The school had an opening and got him signed up “super quick,” Bentheim said. Her son will have 13 children in his class and will attend full time unless there’s another closure because of the pandemic.

“Teachers there are excellent,” Bentheim said. “I have complete confidence also in their school safety measures.”

Bentheim, who works at a one-star, high-needs school, said she and her husband plan to return their son to a public school once the pandemic has passed. She said she truly believes in the public school system and has dedicated her career to it.

‘It broke my heart’

“It broke my heart to even really think through and make this transition for him,” Bentheim said.

But she added that she also has to do what’s in her son’s best interests.

The hardest part of the decision, she said, was “the fact that my platform as a school leader has always been a champion for the underdog and equity for children who don’t have appropriate access to school and the resources they need.”

Tens of thousands of local parents can’t afford to put their children in private school, Bentheim said, noting that the pandemic is widening the equity gap.

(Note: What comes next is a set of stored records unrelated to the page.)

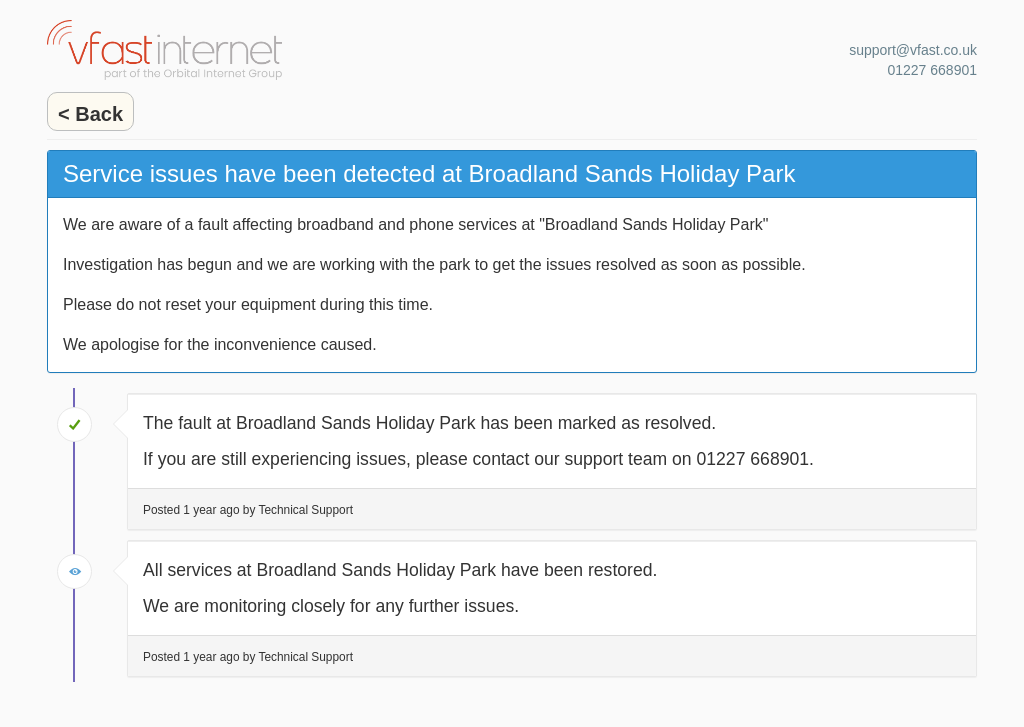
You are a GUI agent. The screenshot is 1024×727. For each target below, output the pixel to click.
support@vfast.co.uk (913, 50)
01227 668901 (932, 70)
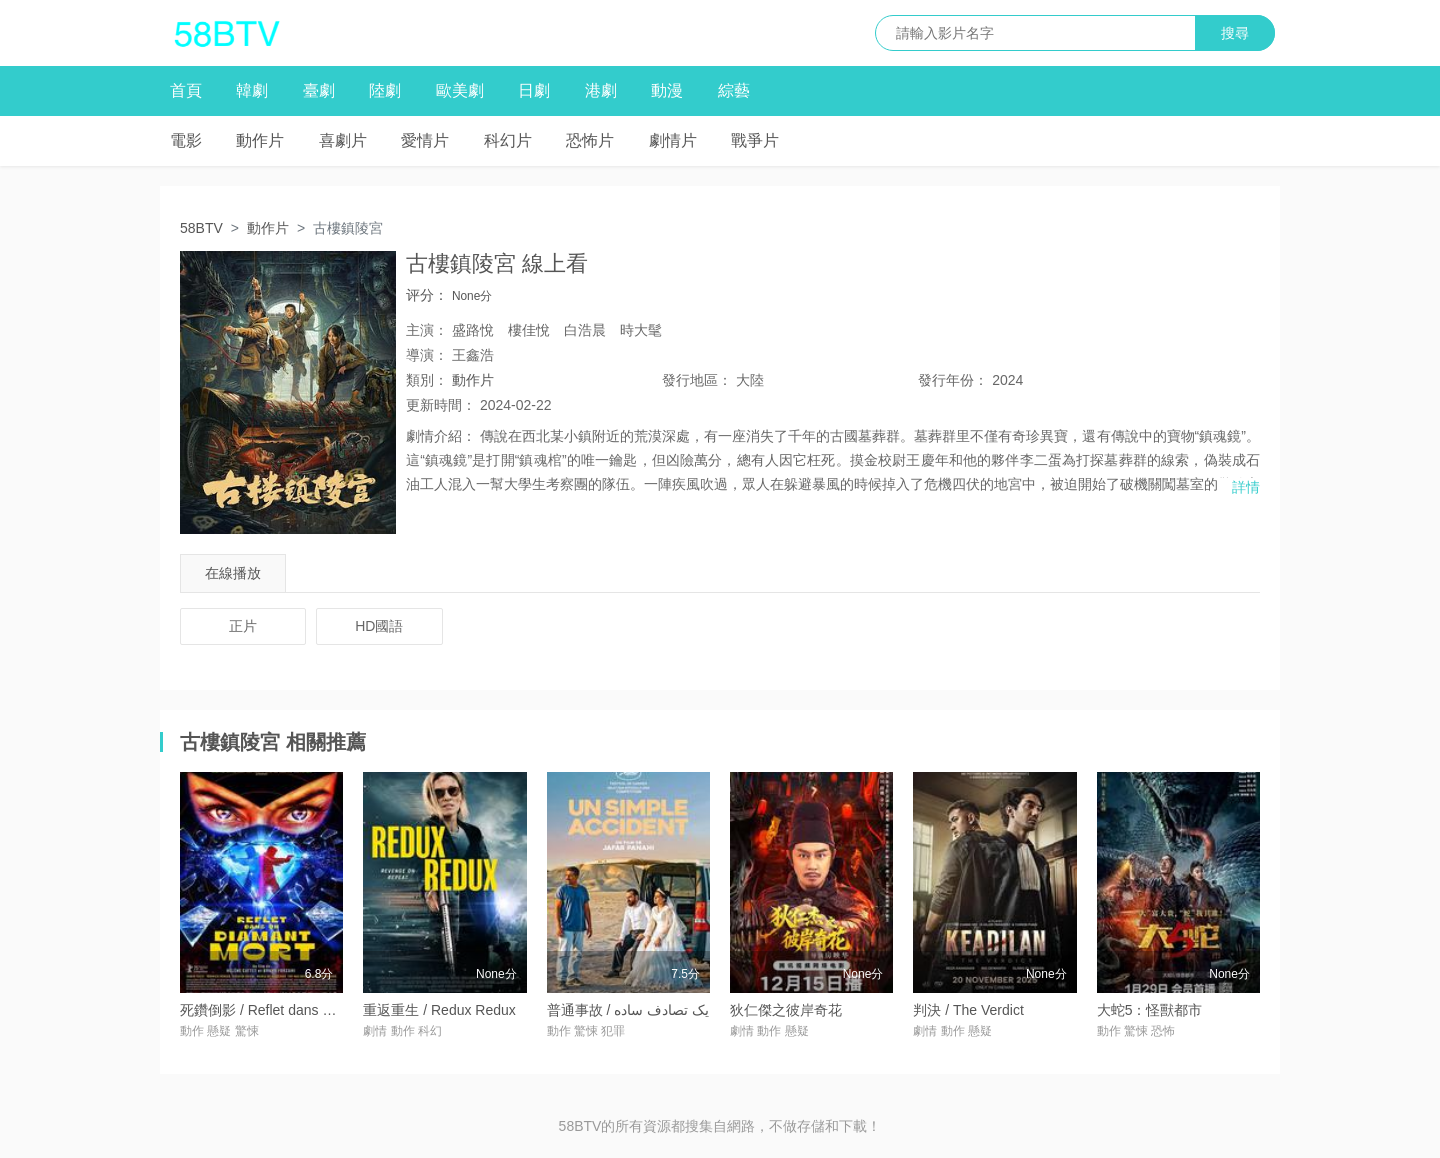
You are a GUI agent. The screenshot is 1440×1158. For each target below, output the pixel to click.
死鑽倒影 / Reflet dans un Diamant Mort (303, 1010)
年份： (953, 380)
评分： (427, 295)
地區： (697, 380)
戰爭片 (755, 140)
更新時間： (441, 405)
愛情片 (425, 140)
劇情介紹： (441, 436)
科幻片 (508, 140)
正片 (243, 626)
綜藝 (734, 90)
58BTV (201, 228)
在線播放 (233, 573)
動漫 (667, 90)
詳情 (1246, 487)
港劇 (601, 90)
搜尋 (1235, 33)
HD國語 (379, 626)
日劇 (534, 90)
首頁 (186, 90)
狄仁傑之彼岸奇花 (786, 1010)
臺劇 (319, 90)
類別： (427, 380)
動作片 (260, 140)
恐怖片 (590, 140)
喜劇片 (343, 140)
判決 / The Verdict (968, 1010)
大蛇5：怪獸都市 (1150, 1010)
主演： (427, 330)
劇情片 (673, 140)
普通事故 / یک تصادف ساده (628, 1010)
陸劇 (385, 90)
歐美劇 (460, 90)
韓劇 (252, 90)
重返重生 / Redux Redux (439, 1010)
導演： (427, 355)
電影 (186, 140)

Las Vegas parent Stacey Hatfield is having her son, who’s going into fifth grade, transition from a private school to a Clark County School District magnet school, Hoggard Elementary, for the upcoming school year. Her daughter already attends a magnet school.

She was considering a change even prior to the outbreak. The private school her son attended, which she declined to name, had a curriculum that wasn’t challenging for him anymore, she said, and a magnet school with a math and science focus was a better fit.

The economic uncertainty brought on by the COVID-19 outbreak also played a role, Hatfield said. She works for the state, and her husband has a small business, making them wonder whether they could continue to afford private school tuition.

Hatfield said she’s allowed to work from home, so she can supervise her children on distance learning days.

Chuck Badger and his wife filled out an application for Lake Mead Christian Academy for their daughter, who’s in second grade, and she was accepted. But ultimately, they decided to keep her at McCaw STEAM Academy, a magnet school in downtown Henderson.

The decision to apply to a private school was their “reaction to the proposal by the (CCSD) School Board,” Badger said. “Our knee-jerk to it was incredibly negative. I can’t deny that.”

He said his daughter has attended McCaw for only one year but has flourished in the program. And they found out that if they pulled her from the school, she wouldn’t be guaranteed a spot there in the future.

Badger said private school tuition was a factor in their decision as well. While they could afford it, it was a cost for which they hadn’t budgeted. He said he started thinking about all the ways they could invest in their daughter and nurture her interests outside school instead.

Both Badger and his wife are sports chiropractors and own their own business. And their daughter’s grandparents live locally and are retired teachers, so they can help out on distance learning days.

Private school reopening plans

While many private schools are planning to offer full-time in-person instruction, it comes with a hefty price tag for parents — one that many can’t afford even though the schools offer financial assistance.

For example, tuition at The Alexander Dawson School ranges from $13,380 for half-day preschool to $26,260 for fifth through eighth grades.

The Meadows School in Summerlin, which has about 850 students in preschool through 12th grades, has developed four models for reopening in August: in-person, cohort schedule, hybrid and online.

“The Meadows School will continue to prioritize in-person educational experiences wherever possible,” its reopening plan stated, while acknowledging that the lack of a vaccine, the possibility of several waves of infection and the need for social distancing all could call such an approach into question.

“I think it’s really important to remember that everything is so fluid right now,” head of school Jeremy Gregersen said Tuesday, noting he can’t commit to anything yet.

If families aren’t comfortable with in-person instruction, the school will offer a distance learning option, he said.

Tuition ranges from $10,900 for half-day preschool to $28,360 for high school grades.